_Source material_.
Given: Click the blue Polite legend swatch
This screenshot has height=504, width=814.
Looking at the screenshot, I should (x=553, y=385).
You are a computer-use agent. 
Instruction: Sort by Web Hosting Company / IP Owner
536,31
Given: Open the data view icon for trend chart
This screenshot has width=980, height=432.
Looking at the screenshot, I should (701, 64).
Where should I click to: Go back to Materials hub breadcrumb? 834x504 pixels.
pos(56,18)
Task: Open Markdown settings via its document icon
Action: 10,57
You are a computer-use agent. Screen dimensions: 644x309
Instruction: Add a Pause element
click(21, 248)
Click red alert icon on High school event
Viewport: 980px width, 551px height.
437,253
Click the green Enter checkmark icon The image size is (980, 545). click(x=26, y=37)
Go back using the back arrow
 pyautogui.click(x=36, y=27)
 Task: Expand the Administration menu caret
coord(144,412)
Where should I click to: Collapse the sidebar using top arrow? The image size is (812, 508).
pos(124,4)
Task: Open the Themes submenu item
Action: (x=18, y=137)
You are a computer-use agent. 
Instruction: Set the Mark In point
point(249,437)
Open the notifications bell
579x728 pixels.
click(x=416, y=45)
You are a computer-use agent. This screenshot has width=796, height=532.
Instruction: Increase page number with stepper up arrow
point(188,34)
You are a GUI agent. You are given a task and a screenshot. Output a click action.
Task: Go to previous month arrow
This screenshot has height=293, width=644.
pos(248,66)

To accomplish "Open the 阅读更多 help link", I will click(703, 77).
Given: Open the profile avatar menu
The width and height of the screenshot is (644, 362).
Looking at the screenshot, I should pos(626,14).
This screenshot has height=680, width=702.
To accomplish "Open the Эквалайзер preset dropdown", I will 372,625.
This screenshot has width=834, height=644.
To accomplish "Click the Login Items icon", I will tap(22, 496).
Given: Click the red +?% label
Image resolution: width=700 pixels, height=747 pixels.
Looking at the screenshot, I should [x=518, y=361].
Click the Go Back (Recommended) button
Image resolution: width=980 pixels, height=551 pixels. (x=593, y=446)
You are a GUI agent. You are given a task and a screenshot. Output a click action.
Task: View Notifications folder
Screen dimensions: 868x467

_Required action_.
Output all of the data exactly.

_Output for this exercise_.
Given: Click the blue Polite legend swatch
This screenshot has height=504, width=814.
Looking at the screenshot, I should (x=553, y=385).
You are a computer-use agent. 
Instruction: Sort by Web Hosting Company / IP Owner
536,31
Given: Open the data view icon for trend chart
This screenshot has width=980, height=432.
Looking at the screenshot, I should (701, 64).
Where should I click to: Go back to Materials hub breadcrumb? 834x504 pixels.
pos(56,18)
Task: Open Markdown settings via its document icon
Action: 10,57
You are a computer-use agent. Screen dimensions: 644x309
Instruction: Add a Pause element
click(21, 248)
Click red alert icon on High school event
Viewport: 980px width, 551px height.
437,253
Click the green Enter checkmark icon The image size is (980, 545). click(x=26, y=37)
Go back using the back arrow
 pyautogui.click(x=36, y=27)
 Task: Expand the Administration menu caret
coord(144,412)
Where should I click to: Collapse the sidebar using top arrow? The image size is (812, 508).
pos(124,4)
Task: Open the Themes submenu item
Action: (x=18, y=137)
You are a computer-use agent. 
Instruction: Set the Mark In point
point(249,437)
Open the notifications bell
579x728 pixels.
click(x=416, y=45)
You are a computer-use agent. This screenshot has width=796, height=532.
Instruction: Increase page number with stepper up arrow
point(188,34)
You are a GUI agent. You are given a task and a screenshot. Output a click action.
Task: Go to previous month arrow
This screenshot has height=293, width=644.
pos(248,66)

To accomplish "Open the 阅读更多 help link", I will click(703, 77).
Given: Open the profile avatar menu
The width and height of the screenshot is (644, 362).
Looking at the screenshot, I should pos(626,14).
This screenshot has height=680, width=702.
To accomplish "Open the Эквалайзер preset dropdown", I will 372,625.
This screenshot has width=834, height=644.
To accomplish "Click the Login Items icon", I will tap(22, 496).
Given: Click the red +?% label
Image resolution: width=700 pixels, height=747 pixels.
Looking at the screenshot, I should [x=518, y=361].
Click the Go Back (Recommended) button
Image resolution: width=980 pixels, height=551 pixels. (x=593, y=446)
You are a GUI agent. You are given a task and a screenshot. Output a click action.
Task: View Notifications folder
Screen dimensions: 868x467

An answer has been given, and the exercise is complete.